But on the other hand, in this week's Jewish Week Jonathan Mark has done such an impressive job tying all four pieces together--with some other commentary on how Israel is portrayed in the international press--that you're probably better off reading his views than mine.
It's not that I agree completely with Mark--I wouldn't come down quite so hard on Jeffrey Goldberg, for instance, but then Goldberg has probably earned my eternal approval with his book, Prisoners. But Mark sure points out a lot of things worth noting. For instance, on the matter of Elias Khoury's piece on Israel as "nakba":
Sophisticated readers of the Times are by now so familiar with the idea that Israel's birth is someone else's "catastrophe" (nakba in Arabic) that nakba needn't be translated anymore when it appears in a headline.
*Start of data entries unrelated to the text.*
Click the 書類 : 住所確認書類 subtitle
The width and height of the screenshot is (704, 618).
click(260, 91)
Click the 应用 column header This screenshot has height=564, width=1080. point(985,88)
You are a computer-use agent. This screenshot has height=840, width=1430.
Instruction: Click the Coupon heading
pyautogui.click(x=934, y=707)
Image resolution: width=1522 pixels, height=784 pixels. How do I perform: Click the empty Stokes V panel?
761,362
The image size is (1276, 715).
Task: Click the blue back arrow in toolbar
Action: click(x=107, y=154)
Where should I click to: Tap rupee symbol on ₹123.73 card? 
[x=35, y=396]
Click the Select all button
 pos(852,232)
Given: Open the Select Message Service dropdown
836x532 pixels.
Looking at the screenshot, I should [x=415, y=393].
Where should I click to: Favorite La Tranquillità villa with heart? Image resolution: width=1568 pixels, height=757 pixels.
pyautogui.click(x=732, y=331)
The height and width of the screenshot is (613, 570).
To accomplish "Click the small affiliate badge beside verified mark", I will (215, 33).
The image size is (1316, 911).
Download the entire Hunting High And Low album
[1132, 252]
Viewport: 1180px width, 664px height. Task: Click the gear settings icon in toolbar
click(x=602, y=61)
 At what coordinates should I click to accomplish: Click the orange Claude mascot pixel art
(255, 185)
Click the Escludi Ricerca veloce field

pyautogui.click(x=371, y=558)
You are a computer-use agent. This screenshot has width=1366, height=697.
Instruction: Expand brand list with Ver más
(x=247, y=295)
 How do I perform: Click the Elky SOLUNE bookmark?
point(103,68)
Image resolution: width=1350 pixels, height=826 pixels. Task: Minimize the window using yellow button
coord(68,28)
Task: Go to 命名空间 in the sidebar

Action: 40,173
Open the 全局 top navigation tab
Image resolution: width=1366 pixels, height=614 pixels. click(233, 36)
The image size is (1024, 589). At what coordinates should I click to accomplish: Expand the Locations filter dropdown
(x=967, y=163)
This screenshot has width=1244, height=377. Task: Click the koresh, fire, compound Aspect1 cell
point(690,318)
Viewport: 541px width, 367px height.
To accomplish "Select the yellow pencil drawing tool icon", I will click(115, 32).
The Times considers the use of [Barack] Obama's middle name, or the mention of his father's religion, to be an unacceptable "smear," but somehow it is not toxic or an unacceptable smear to allow nakba, with all its implications, to be used in a headline about the Jewish state. Racism is as real as Khoury's anti-Zionism but on Martin Luther King day the Times wouldn't give a segregationist a column to explain why civil rights was a "catastrophe," with that other n-word in the headline.
Of course, nakba is used casually in the Arab world an in academic, just as that other n-word was once used casually in Alabama, and now nakba is normalized; Israel can reasonably be seen as catastrophic. If you're charting Israel's delegitiization, chart this: The Times, from 1948-1970, never used nakba once; it's been used 40 times since 1998.